If we exercise without consciousness, without attention and intention we risk speeding up degenerative disease in our bodies. And once tissues start to fail, joints begin to experience compression, and joint accessibility begins to diminish. Options we once had and were born with begin to disappear and eventually we start to see other issues down the road. Most injuries occur because of overuse, misuse, and underuse of certain joint structures. And then we become reliant on forms of healthcare that get us back to where we were, and we typically end up reinjuring ourselves. A lot of times because we aren’t asking ourselves the reasoning behind our exercises or even have a clear sight of what we are training our bodies for!
Ramifications of ‘exercise’ without instituting proper training principles can lead to bone fracturesm osteo-arthritis, sciatica, disc herniations, hernias, total joint replacements, surgeries, hormonal imbalances, pelvic floor dysfunction, energy deficiencies, and the list goes on and on.

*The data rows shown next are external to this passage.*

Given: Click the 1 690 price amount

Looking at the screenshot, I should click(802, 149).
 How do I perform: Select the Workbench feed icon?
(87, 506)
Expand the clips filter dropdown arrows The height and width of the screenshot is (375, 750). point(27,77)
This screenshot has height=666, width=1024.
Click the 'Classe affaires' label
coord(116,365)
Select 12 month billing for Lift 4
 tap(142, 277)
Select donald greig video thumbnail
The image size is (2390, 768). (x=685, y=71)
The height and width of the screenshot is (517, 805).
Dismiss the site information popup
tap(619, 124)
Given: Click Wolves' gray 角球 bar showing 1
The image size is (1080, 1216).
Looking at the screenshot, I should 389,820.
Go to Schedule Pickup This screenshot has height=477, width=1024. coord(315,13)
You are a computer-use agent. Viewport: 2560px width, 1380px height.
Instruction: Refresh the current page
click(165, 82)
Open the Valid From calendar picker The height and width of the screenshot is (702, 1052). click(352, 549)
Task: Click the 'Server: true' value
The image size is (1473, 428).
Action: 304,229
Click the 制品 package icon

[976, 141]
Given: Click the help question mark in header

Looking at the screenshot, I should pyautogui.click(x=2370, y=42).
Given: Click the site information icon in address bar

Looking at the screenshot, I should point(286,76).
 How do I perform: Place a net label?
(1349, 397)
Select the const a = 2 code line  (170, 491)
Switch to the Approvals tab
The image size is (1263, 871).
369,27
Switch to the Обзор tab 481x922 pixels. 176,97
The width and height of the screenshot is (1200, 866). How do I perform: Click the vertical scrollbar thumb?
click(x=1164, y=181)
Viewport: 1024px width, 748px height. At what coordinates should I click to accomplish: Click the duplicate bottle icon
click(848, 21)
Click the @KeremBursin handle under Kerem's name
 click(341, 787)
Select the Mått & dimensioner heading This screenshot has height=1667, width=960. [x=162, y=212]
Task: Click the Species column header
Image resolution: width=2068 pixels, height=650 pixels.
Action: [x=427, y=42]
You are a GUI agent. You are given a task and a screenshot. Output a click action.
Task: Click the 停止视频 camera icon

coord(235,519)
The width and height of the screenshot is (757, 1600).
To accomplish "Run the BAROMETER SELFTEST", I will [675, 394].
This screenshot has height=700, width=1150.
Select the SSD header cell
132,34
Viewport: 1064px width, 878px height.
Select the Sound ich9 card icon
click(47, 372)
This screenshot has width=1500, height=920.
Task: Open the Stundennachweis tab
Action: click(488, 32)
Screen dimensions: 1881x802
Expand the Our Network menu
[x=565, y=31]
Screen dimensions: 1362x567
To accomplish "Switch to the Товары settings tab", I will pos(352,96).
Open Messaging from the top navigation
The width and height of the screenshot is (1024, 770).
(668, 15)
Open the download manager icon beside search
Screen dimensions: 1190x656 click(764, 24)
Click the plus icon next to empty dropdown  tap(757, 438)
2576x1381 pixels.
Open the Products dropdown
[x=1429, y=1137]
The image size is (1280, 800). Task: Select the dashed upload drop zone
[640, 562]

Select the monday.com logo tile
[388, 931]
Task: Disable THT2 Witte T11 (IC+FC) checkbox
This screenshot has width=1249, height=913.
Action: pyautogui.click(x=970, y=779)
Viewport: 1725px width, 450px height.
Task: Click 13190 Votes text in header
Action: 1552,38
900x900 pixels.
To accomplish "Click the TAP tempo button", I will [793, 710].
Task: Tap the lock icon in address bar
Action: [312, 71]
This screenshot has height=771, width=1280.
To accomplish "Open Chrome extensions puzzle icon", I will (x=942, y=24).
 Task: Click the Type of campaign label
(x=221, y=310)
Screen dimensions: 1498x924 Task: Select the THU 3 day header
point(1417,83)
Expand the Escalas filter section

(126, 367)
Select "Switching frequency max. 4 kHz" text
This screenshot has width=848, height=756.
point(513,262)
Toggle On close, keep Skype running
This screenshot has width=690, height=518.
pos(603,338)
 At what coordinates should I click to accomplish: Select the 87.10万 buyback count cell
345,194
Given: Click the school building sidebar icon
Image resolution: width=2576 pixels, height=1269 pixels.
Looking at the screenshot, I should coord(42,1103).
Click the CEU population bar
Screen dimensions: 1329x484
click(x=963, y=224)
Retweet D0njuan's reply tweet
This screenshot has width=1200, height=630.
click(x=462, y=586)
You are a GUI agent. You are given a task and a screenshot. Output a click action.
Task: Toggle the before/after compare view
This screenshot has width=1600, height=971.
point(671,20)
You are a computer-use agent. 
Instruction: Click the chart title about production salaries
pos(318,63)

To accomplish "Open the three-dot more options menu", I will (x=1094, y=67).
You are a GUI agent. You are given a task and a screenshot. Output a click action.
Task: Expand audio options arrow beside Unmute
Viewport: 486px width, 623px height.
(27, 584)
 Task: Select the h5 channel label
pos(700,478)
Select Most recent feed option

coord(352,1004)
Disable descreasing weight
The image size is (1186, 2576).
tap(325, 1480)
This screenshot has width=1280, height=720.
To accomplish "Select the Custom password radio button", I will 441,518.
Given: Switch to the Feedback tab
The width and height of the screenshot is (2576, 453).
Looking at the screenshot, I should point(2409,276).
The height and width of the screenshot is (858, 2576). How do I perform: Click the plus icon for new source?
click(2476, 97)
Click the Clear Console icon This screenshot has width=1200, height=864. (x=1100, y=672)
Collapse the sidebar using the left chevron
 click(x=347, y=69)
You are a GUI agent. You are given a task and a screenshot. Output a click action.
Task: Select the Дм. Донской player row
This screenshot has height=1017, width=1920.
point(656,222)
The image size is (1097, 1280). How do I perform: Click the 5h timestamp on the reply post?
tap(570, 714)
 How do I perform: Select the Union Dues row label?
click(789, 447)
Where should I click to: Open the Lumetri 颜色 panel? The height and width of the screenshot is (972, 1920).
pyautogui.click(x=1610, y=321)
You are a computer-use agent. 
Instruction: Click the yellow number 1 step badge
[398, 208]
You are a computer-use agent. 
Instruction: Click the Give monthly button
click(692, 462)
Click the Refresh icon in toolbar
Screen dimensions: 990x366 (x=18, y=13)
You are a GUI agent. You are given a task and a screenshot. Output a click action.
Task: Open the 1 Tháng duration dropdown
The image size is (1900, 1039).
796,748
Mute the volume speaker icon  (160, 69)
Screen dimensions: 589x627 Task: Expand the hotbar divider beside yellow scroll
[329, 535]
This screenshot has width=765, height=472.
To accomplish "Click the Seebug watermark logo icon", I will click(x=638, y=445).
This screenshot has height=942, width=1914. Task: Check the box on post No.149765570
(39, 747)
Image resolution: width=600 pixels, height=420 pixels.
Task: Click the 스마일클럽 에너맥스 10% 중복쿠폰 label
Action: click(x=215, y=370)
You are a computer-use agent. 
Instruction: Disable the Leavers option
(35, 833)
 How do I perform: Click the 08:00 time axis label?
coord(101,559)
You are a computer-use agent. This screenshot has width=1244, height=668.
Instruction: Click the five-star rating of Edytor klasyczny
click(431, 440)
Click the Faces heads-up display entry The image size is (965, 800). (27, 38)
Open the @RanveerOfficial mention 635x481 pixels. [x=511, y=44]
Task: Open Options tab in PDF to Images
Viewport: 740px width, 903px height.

When you mesh this sort of randomized exercise regimen with 21st-century lifestyles, it makes for a perfect storm of disasters. And I’m not writing this to scare people away or be a Debbie-downer, I’m genuinely interested and invested in people’s physical health. But we’ve got to take responsibility and humble ourselves to the idea of, we don’t know as much as we think we know about the body. With over 650 muscles, 350 joints, 206 bones, and layers upon layers of tissues, and tubes, connecting everything to everything else, not seeking advice or professional advice on how to train is unsophisticated. It is an unsophisticated approach toward optimizing joints and improving your body’s way of performing.
Finding A Professional
Would you go to a mechanic with your car and let them assess and diagnose it and then tell them how to do their job? I would hope not, because it is not your field of expertise. Some mechanics are better than others, so take the time to seek out a trainer or movement therapist that offers comprehensive solutions to take you to the next level in your health. As the field of spatial medicine grows, it is crucial we treat trainers and training as a health oriented practice that helps evolve us as a person. If you’re not experiencing anything new regularly in your body, it may be time to find someone to help navigate you on how to get there. Anyone can be an exercise enthusiast, but understanding anatomy, physiology, and physics is really important for longevity of your body!
The Time Old Question
“Is exercise the same as training?” The answer is it can be, when employed intelligibly and with a logical thought process. However, often times, in this fast-paced, immediate results world, it is not. So as you finish this long winded answer to a not so simple question, ask yourself, are you exercising, or are you training? And if you’re training, what are you training for? And why is that thing the reason you’re training? What is its relation to your everyday life and how does it help expand your consciousness and your body?
Training is not for the weak of heart…it is for those looking to broaden their comfort zone and overcome any ego they might have. Training goes deep into the emotional and psyche. Alas! The mind-body connection is established.